SELECTED EXCERPT –
● ● ● ●

Broker-dealers may be discouraged from effecting transactions in our common stock because they are considered a penny stock and are subject to the penny stock rules.


Rules 15g-1 through 15g-9 promulgated under the Exchange Act impose sales practice and disclosure requirements on certain brokers-dealers who engage in certain transactions involving a “penny stock.” Subject to certain exceptions, a penny stock generally includes any non-NASD equity security that has a market price of less than $5.00 per share. The market price of our common stock on the OTCBB during the period from January 1, 2008 to December 31, 2009, ranged between a high of $0.90 and a low of $0.06, and our common stock is deemed penny stock for the purposes of the Exchange Act. The additional sales practice and disclosure requirements imposed upon brokers-dealers may discourage broker-dealers from effecting transactions in our common stock, which could severely limit the market liquidity of the stock and impede the sale of our stock in the secondary market.

● ● ● ●

Please write out the penny stock passage above word for word, between "Rules 15g-1 through" and "the secondary market.", inclusive.

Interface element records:

● ● ● ●

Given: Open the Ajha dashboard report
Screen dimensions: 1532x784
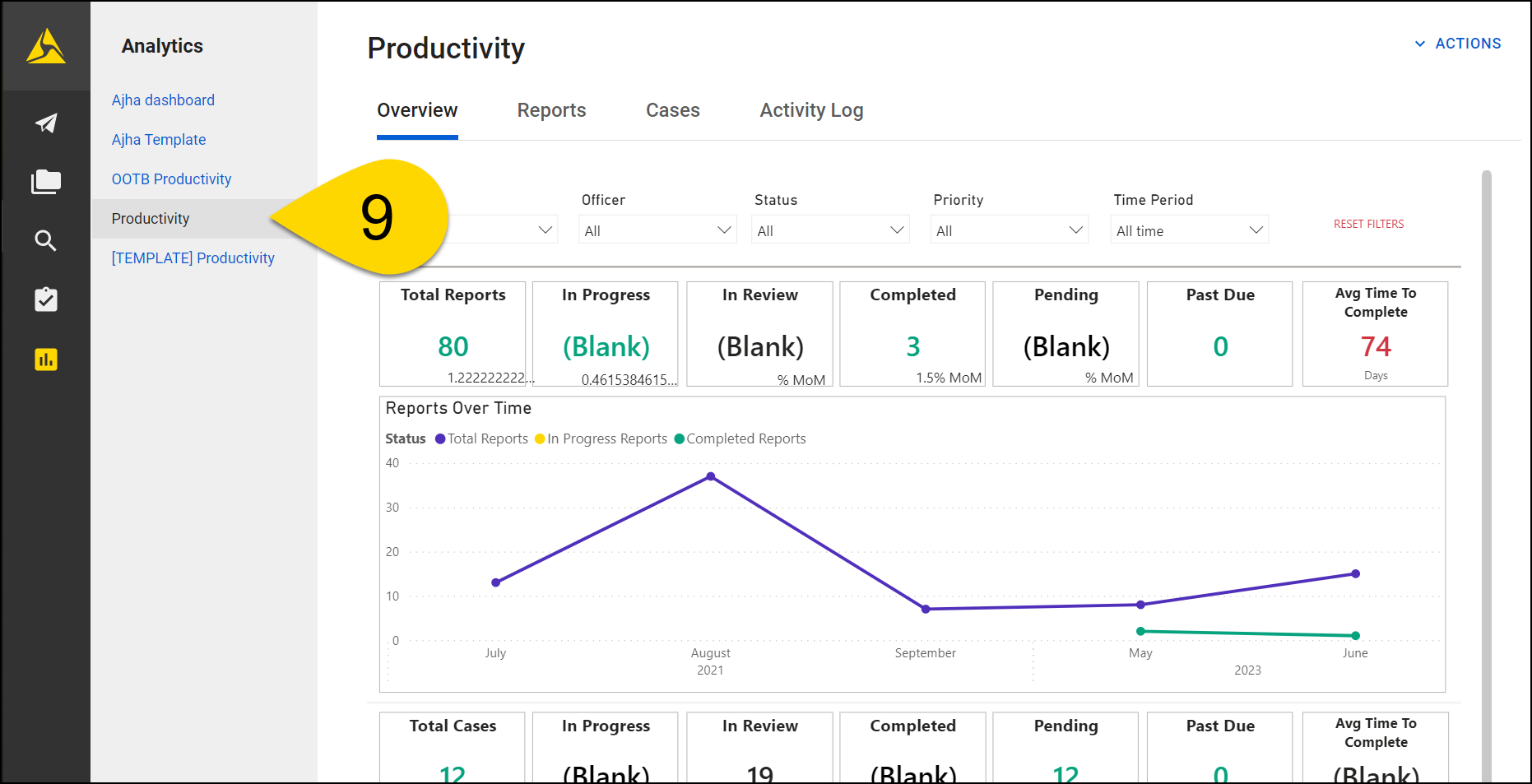Looking at the screenshot, I should click(x=163, y=100).
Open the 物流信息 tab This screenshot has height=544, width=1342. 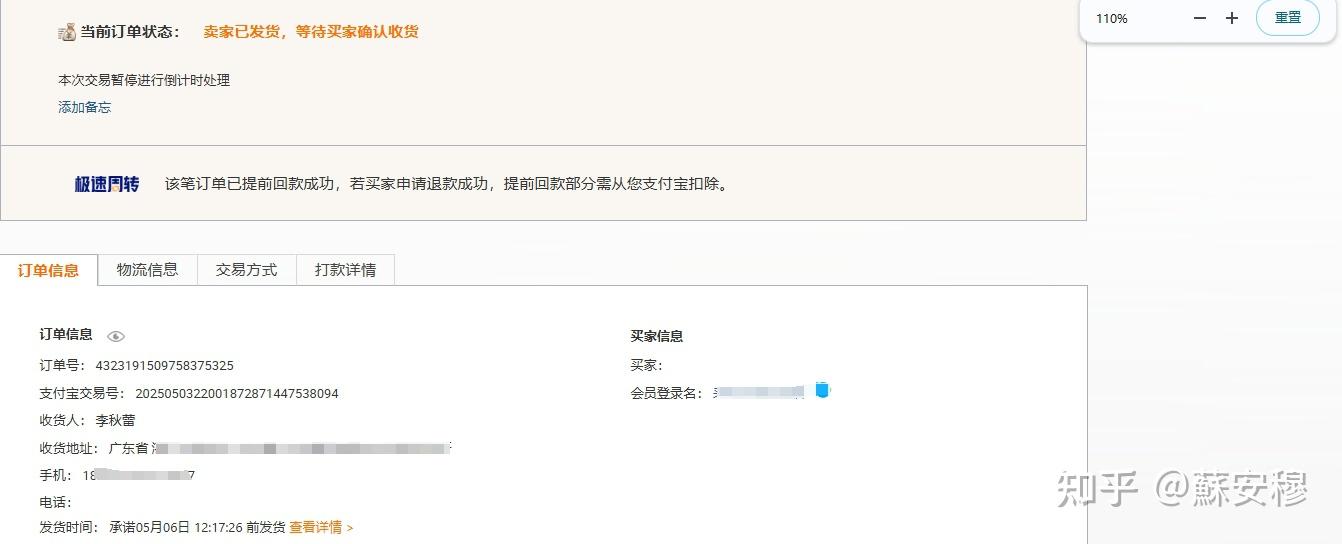pos(147,270)
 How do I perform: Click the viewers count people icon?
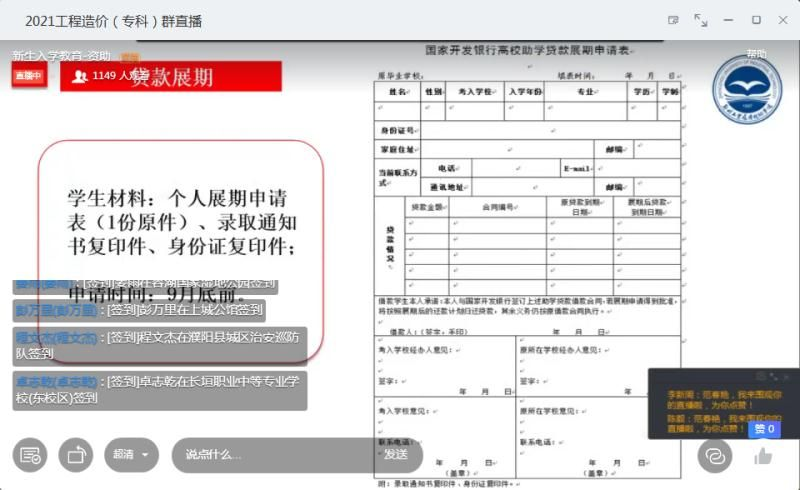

● ● ● ●

ANSWER FOR THIS EXERCISE –
Rules 15g-1 through 15g-9 promulgated under the Exchange Act impose sales practice and disclosure requirements on certain brokers-dealers who engage in certain transactions involving a “penny stock.” Subject to certain exceptions, a penny stock generally includes any non-NASD equity security that has a market price of less than $5.00 per share. The market price of our common stock on the OTCBB during the period from January 1, 2008 to December 31, 2009, ranged between a high of $0.90 and a low of $0.06, and our common stock is deemed penny stock for the purposes of the Exchange Act. The additional sales practice and disclosure requirements imposed upon brokers-dealers may discourage broker-dealers from effecting transactions in our common stock, which could severely limit the market liquidity of the stock and impede the sale of our stock in the secondary market.